Another interesting topic that I usually talk about on my presentations is statistics on computed columns so I will use this post to show you how they work and how they can help you to improve the performance of your queries.
A problem faced by some queries using scalar expressions is that they usually cannot benefit from statistics and, without them, the Query Optimizer will use the 30% selectivity guess on inequality comparisons. A solution to this problem can be the use of computed columns, as SQL Server can automatically create and update statistics on these columns which can help the Query Optimizer to create better execution plans. An additional benefit of this solution is that you don’t need to specify the name of the computed column in your queries for SQL Server to use its statistics. The Query Optimizer automatically matches the computed column definition to an existing scalar expression in a query, so your applications do not need to be changed. Although computed columns have been available in previous versions of SQL Server, the automatic matching feature was only introduced with SQL Server 2005.
To see an example, run this query, which creates the plan shown next:
SELECT * FROM Sales.SalesOrderDetail WHERE OrderQty * UnitPrice > 25000
The estimated number of rows is 36,395.1, which is 30% of the total number of rows, 121,317, although the query returns only 5 records. SQL Server is obviously using a selectivity guess, as it cannot estimate the selectivity of the expression OrderQty * UnitPrice > 25000.
Now create a computed column:
ALTER TABLE Sales.SalesOrderDetail ADD cc AS OrderQty * UnitPrice
Run the previous SELECT statement again and note that, this time, the estimated number of rows has changed to 84.3101 which is very close to the actual number of rows returned by the query, as shown in the following plan:
You can optionally test replacing the 25,000 in the query with some other values, like 1,000, 10,000, or 20,000 and verify that the estimated again will be close to the actual number of rows returned.
Note that creating the computed column does not create statistics; these statistics are created the first time that the query is optimized, and you can run the next query to display the information about the statistics objects for the Sales.SalesOrderDetail table:
SELECT * FROM sys.stats WHERE object_id = object_id('Sales.SalesOrderDetail')
The newly created statistics object will most likely be at the end of the list. Copy its name and use the following command to display the details about the statistics object (I’ve used the name of my local object, but you should replace that as appropriate). You can also use "cc" as the name of the object to get the same results. In both cases, the "cc" column should be shown on the Columns field in the density section.
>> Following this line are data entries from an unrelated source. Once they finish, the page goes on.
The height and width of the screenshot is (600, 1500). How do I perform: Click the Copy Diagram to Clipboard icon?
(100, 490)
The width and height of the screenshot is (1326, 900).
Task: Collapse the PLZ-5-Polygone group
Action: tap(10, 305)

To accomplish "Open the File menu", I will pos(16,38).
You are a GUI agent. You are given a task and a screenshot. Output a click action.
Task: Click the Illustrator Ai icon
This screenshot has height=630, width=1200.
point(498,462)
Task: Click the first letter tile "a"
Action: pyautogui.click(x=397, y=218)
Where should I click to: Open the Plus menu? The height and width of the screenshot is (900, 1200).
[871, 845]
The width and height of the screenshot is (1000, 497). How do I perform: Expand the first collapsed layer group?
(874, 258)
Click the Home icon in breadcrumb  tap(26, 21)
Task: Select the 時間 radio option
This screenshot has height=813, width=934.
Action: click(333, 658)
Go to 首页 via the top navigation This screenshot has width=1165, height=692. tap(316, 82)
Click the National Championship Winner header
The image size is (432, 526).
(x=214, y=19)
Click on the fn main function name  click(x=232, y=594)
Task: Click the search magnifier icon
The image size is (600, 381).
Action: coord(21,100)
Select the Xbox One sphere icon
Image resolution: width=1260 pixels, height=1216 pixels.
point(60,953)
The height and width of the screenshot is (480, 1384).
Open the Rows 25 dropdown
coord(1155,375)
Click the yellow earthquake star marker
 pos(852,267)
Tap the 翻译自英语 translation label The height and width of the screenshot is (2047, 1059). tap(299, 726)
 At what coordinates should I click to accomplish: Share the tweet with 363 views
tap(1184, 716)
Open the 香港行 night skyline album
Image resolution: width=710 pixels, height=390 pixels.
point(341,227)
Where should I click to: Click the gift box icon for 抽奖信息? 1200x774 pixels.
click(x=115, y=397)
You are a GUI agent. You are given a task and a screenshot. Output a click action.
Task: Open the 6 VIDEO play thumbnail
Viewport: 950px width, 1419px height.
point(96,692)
DBCC SHOW_STATISTICS ('Sales.SalesOrderDetail', _WA_Sys_0000000C_2645B050)
Unfortunately, for the automatic matching feature to work, the expression must be exactly the same as the computed column definition. So, if I change the query to UnitPrice * OrderQty, instead of OrderQty * UnitPrice, the execution plan will show an estimated number of rows of 30% again, as this query will demonstrate:
SELECT * FROM Sales.SalesOrderDetail WHERE UnitPrice * OrderQty > 25000
As mentioned, the computed column provides statistics so the Query Optimizer can try to get you a better execution plan. In addition, you can create an index on the existing computed column to provide a better navigational alternative. Create the following index
CREATE INDEX IX_cc on Sales.SalesOrderDetail(cc)
By running the original SELECT statement again the Query Optimizer will now choose the newly created index and will produce a more efficient plan using an Index Seek/Key Lookup instead of a Clustered Index Scan, as shown next.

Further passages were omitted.